[Stored data entries]

━━━━━━━━━━━━━━━━

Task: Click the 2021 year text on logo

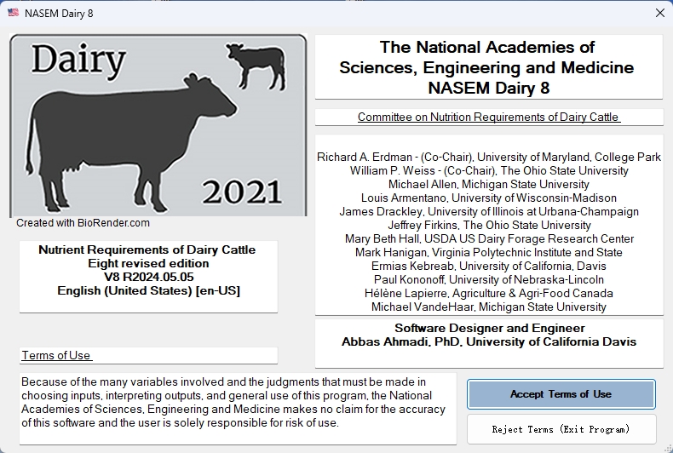Action: (242, 192)
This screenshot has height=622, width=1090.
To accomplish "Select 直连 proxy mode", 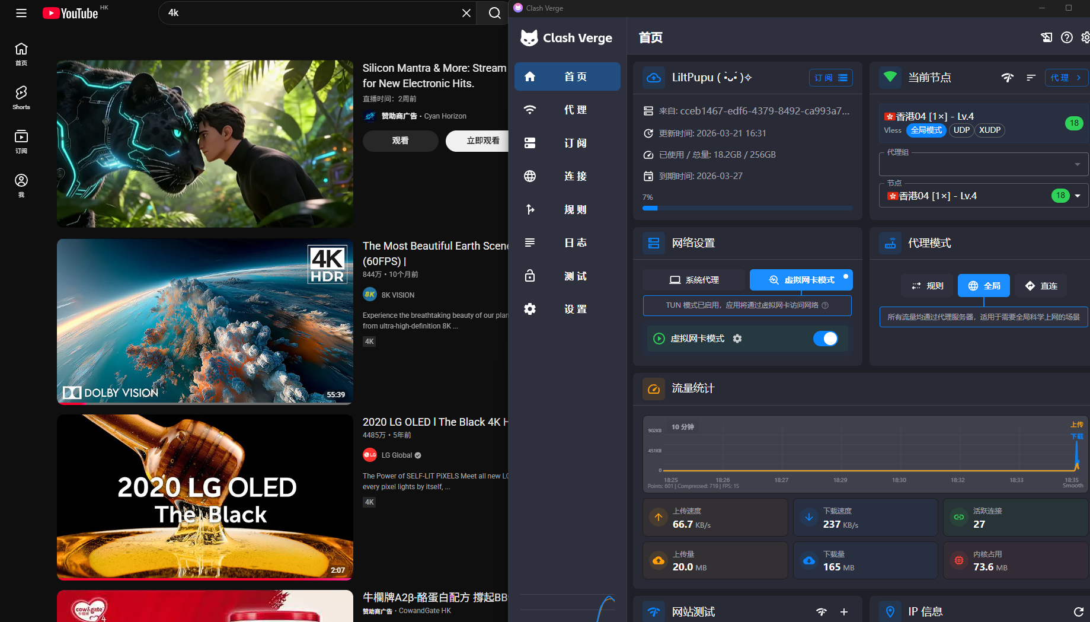I will [x=1041, y=286].
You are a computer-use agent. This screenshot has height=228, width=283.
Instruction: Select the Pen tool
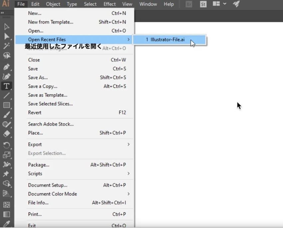[x=6, y=66]
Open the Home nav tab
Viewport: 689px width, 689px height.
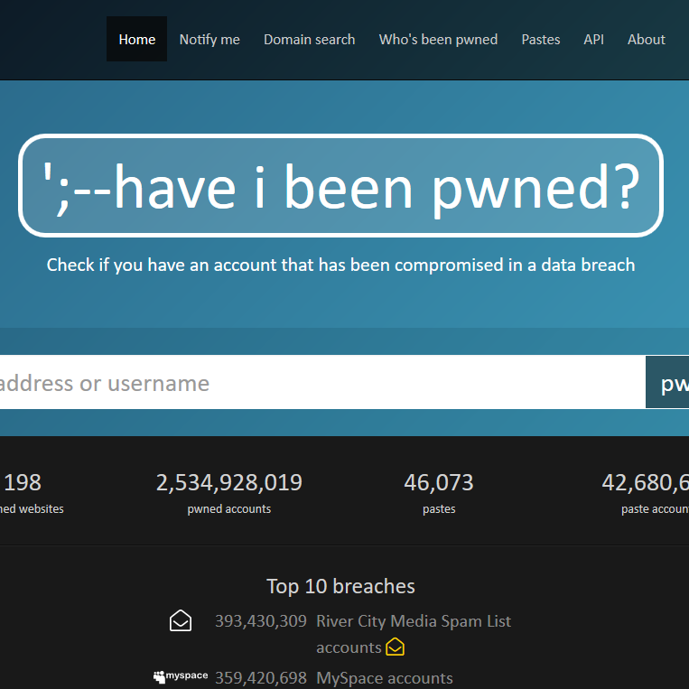(136, 40)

━━━━━━━━━━━━━━━━

= TASK TO COMPLETE =
Count the lines above that include the string "This". Write only the number.

= REPLY TO THE TASK =
2